── Data for review ──
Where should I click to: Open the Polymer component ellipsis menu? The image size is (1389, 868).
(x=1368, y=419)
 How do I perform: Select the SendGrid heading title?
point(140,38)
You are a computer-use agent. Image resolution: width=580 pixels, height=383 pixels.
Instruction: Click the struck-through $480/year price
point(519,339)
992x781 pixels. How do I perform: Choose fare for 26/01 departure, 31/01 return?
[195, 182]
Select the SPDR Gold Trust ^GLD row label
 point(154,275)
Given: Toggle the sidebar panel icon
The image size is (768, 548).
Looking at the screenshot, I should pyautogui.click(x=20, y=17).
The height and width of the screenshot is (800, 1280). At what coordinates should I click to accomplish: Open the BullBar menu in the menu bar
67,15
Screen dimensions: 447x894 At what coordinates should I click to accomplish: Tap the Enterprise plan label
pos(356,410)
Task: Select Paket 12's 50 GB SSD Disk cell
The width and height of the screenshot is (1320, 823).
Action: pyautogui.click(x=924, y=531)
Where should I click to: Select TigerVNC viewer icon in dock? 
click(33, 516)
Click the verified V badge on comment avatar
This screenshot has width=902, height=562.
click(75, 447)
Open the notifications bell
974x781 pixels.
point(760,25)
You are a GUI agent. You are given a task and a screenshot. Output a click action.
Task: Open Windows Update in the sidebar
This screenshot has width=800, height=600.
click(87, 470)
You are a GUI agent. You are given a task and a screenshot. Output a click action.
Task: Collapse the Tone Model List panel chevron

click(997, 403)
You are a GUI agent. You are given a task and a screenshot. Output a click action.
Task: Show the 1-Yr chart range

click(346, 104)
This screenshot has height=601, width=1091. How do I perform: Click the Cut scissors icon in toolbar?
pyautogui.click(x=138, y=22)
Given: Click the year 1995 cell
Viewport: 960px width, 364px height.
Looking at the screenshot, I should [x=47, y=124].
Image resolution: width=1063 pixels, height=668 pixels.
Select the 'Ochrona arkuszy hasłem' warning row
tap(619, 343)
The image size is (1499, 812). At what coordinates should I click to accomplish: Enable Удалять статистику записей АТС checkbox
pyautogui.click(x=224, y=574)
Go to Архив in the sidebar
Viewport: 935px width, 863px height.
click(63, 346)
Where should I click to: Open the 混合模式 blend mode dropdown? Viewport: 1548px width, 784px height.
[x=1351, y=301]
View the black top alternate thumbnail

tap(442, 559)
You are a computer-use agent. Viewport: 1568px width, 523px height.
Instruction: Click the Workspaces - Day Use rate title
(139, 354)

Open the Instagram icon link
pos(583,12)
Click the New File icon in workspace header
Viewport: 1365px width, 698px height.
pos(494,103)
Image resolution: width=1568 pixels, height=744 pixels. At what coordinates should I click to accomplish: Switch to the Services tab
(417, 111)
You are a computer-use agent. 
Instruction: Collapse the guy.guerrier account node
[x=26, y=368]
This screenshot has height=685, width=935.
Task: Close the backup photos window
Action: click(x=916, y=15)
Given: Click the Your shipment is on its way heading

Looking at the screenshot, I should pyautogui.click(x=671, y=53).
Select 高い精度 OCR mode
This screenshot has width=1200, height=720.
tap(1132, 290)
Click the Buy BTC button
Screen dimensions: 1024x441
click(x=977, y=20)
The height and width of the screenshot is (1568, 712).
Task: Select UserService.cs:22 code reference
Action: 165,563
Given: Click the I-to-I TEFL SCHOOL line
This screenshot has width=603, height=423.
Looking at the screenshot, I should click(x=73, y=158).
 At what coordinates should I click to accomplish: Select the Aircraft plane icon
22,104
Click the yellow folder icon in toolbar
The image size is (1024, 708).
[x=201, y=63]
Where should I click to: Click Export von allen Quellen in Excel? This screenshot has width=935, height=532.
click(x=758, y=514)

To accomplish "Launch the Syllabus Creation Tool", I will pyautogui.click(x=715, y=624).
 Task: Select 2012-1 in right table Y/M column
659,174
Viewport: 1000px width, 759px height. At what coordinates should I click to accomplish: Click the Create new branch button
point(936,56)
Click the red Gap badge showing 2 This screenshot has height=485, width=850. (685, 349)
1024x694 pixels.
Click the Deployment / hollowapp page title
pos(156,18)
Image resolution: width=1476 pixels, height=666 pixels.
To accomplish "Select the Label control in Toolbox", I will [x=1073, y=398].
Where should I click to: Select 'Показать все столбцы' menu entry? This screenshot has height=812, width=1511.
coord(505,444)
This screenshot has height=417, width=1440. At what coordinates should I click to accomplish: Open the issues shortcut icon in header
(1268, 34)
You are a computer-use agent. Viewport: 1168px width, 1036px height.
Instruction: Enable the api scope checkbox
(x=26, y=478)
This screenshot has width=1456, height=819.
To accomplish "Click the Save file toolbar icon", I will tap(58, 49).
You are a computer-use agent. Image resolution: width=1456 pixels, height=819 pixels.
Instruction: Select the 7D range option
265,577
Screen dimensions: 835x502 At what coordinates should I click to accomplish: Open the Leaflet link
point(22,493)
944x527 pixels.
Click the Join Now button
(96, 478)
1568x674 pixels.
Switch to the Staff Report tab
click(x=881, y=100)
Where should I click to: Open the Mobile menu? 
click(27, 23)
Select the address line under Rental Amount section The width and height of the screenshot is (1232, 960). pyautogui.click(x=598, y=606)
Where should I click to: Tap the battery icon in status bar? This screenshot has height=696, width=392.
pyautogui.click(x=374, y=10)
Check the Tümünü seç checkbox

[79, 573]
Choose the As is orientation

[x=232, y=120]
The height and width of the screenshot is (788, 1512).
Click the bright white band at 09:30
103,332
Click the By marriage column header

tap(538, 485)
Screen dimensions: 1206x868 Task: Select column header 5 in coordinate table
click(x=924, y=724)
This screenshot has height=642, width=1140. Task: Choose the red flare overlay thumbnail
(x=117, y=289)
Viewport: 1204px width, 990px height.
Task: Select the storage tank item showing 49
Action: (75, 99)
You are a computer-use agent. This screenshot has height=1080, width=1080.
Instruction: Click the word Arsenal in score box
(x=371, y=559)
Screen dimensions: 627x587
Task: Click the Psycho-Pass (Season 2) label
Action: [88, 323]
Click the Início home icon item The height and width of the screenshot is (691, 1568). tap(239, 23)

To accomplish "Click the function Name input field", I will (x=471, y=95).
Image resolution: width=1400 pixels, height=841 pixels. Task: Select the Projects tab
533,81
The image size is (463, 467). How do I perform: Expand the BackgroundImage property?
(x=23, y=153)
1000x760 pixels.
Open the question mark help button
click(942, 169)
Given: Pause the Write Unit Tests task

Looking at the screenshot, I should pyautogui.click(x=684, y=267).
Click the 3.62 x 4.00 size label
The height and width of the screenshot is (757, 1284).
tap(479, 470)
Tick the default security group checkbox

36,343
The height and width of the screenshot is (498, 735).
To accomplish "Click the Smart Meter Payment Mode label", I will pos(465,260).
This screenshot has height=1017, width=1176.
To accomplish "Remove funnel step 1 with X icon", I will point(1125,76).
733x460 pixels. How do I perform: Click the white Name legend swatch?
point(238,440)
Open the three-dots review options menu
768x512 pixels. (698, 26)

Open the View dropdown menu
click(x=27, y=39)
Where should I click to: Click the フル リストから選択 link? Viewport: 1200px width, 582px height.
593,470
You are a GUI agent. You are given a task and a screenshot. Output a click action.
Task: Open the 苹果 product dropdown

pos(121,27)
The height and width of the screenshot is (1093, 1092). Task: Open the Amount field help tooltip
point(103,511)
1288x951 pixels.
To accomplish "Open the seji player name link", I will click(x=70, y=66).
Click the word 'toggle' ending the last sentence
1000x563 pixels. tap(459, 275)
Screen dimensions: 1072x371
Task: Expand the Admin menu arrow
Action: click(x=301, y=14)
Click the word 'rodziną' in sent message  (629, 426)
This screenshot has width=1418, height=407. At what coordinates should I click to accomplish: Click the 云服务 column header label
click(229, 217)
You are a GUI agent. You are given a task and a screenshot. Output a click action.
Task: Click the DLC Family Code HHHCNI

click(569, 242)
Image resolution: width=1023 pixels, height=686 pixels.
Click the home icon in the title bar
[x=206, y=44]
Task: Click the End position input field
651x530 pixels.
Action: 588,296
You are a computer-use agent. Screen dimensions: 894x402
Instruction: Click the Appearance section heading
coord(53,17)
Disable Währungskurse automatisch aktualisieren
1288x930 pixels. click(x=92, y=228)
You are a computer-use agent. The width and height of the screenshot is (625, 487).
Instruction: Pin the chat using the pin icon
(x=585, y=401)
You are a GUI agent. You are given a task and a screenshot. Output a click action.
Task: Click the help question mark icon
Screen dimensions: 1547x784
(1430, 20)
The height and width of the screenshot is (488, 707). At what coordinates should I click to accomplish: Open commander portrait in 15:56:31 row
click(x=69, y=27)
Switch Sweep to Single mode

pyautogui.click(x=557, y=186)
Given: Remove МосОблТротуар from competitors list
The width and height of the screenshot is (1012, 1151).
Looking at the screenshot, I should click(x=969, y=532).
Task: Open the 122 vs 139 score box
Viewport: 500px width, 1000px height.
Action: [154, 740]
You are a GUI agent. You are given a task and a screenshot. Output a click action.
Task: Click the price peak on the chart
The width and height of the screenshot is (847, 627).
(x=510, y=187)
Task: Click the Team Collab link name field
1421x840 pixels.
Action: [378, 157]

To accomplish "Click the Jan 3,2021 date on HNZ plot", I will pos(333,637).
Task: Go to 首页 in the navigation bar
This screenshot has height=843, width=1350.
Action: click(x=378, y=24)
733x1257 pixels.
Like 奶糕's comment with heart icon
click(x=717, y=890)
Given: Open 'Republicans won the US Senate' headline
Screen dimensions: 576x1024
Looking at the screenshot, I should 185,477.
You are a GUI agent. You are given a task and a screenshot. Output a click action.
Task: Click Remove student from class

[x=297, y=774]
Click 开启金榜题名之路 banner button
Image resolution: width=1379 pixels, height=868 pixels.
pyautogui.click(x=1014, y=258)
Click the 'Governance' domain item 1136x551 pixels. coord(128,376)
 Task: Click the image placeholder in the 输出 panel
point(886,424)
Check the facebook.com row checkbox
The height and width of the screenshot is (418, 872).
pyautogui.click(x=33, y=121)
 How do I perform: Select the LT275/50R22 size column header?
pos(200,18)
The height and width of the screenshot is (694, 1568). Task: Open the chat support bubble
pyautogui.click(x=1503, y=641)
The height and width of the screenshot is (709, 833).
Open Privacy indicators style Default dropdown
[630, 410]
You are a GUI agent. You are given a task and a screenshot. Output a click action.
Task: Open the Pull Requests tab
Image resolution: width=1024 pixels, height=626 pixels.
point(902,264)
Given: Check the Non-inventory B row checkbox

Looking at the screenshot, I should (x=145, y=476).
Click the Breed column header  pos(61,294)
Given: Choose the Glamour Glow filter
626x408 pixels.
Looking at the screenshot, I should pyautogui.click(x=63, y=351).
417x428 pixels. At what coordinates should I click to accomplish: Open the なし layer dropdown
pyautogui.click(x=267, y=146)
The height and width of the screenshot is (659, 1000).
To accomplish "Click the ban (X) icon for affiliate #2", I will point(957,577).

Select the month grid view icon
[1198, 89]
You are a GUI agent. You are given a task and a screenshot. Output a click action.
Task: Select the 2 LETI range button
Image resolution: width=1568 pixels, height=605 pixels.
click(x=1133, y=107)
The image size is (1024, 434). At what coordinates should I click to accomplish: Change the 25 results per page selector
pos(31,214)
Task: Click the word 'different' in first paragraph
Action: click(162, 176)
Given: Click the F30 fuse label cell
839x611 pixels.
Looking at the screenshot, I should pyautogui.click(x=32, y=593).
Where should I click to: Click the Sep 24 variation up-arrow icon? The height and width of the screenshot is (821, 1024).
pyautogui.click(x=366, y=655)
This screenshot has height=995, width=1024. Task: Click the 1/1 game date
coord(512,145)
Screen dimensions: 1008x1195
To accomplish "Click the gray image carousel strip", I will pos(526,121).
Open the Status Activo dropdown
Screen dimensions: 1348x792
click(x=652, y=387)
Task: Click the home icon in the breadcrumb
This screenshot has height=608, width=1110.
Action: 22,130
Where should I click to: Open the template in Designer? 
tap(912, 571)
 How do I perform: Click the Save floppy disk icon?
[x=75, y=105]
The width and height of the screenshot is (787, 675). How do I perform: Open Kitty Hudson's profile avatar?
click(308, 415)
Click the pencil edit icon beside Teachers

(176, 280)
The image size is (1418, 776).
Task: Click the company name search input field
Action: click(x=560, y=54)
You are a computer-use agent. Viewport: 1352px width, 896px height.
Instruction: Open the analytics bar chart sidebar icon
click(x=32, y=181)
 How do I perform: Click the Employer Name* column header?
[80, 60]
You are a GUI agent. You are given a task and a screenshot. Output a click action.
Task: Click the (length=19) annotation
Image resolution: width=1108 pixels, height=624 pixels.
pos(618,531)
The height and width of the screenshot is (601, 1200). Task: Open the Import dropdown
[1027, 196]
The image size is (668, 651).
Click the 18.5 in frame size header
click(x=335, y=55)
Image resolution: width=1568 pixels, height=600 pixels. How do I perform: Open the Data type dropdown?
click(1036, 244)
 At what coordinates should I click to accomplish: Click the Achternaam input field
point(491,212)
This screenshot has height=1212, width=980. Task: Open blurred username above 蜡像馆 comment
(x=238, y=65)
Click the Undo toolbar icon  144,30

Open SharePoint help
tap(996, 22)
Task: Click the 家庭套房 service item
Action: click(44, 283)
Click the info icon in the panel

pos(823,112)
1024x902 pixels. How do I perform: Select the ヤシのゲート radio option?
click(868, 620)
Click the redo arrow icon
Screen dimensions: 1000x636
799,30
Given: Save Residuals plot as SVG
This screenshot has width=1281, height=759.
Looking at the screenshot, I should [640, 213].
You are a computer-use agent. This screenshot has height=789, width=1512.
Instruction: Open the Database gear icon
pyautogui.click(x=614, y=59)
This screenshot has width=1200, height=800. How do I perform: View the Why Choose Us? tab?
───
_To do:_
Of the lines above, extract only those from the line with "Open Privacy indicators" to the line with "Given: Click the F30 fuse label cell", both included, exactly as written.

_Completed task:_
Open Privacy indicators style Default dropdown
[630, 410]
You are a GUI agent. You are given a task and a screenshot. Output a click action.
Task: Open the Pull Requests tab
Image resolution: width=1024 pixels, height=626 pixels.
point(902,264)
Given: Check the Non-inventory B row checkbox

Looking at the screenshot, I should (x=145, y=476).
Click the Breed column header  pos(61,294)
Given: Choose the Glamour Glow filter
626x408 pixels.
Looking at the screenshot, I should pyautogui.click(x=63, y=351).
417x428 pixels. At what coordinates should I click to accomplish: Open the なし layer dropdown
pyautogui.click(x=267, y=146)
The height and width of the screenshot is (659, 1000).
To accomplish "Click the ban (X) icon for affiliate #2", I will point(957,577).

Select the month grid view icon
[1198, 89]
You are a GUI agent. You are given a task and a screenshot. Output a click action.
Task: Select the 2 LETI range button
Image resolution: width=1568 pixels, height=605 pixels.
click(x=1133, y=107)
The image size is (1024, 434). At what coordinates should I click to accomplish: Change the 25 results per page selector
pos(31,214)
Task: Click the word 'different' in first paragraph
Action: click(162, 176)
Given: Click the F30 fuse label cell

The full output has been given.